While I’m waiting for my canvas to arrive from the canvas-stretching company, I’ve been thinking about how I’ll proceed with the painting. Normally after I transfer my drawing to the canvas, I do an underpainting over it. This is a preliminary layer- a very simple, thinly painted, monochromatic and undetailed version of the finished work. I usually use burnt sienna, an orange earth tone, and lead white. I keep the values lighter than they will be in the finished work, because I prefer to over-paint onto a lighter base. I do this for two reasons. First, because if I want to glaze (add a transparent layer of color), it must be over a lighter ground to show properly. Second, even more opaque layers look more bright and true when painted over a light ground.
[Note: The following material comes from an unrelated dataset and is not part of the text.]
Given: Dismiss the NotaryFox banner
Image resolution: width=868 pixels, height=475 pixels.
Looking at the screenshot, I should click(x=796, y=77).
I also omit details at this stage. I would only have to repaint them in the over-painting! I paint very thinly, so the brushstrokes won’t show through later, in case I want to make changes.
This monochromatic underpainting serves several purposes. It provides a unifying color scheme for the whole finished painting. Bits of this color (in this case, burnt sienna) show through here and there, making it seem like the whole composition exists in the same light and place. It is also easier to begin putting down color in my overpainting if I don’t have to do it onto a bright white canvas. It is easier to judge value relationships if the underpainting already suggests what the different values should be. Most importantly, it is an easy way to begin! Details aren’t important, color isn’t an issue, brushwork isn’t seen, even the exact values aren’t important (as I said, I paint all the values in this underpainting lighter anyway). Painting is hard enough without feeling like you must do too much at once. My method of painting allows me to work in stages, tackling different problems in order. First I do a drawing, then I think about values in a value study, then I do a monochromatic underpainting. Finally, I will think about color, and then details.
I was considering tackling the underpainting in a slightly different way in this painting. Since the green cloth is so important to the final effect, I want to make sure the color is very bright. In the Sir Thomas Moore portrait, the green cloth is very bright and was probably painted using a transparent glaze over a yellow layer beneath. Maybe I should try underpainting the cloth area as usual, in burnt sienna and lead white, but make the values very light. Over this, I could glaze a layer in yellow and then when dry, glaze over it in viridian green. For the shadow areas, I could glaze additional layers of ultramarine blue and raw umber, and for the highlights, I could scumble some lead white over the dry glaze.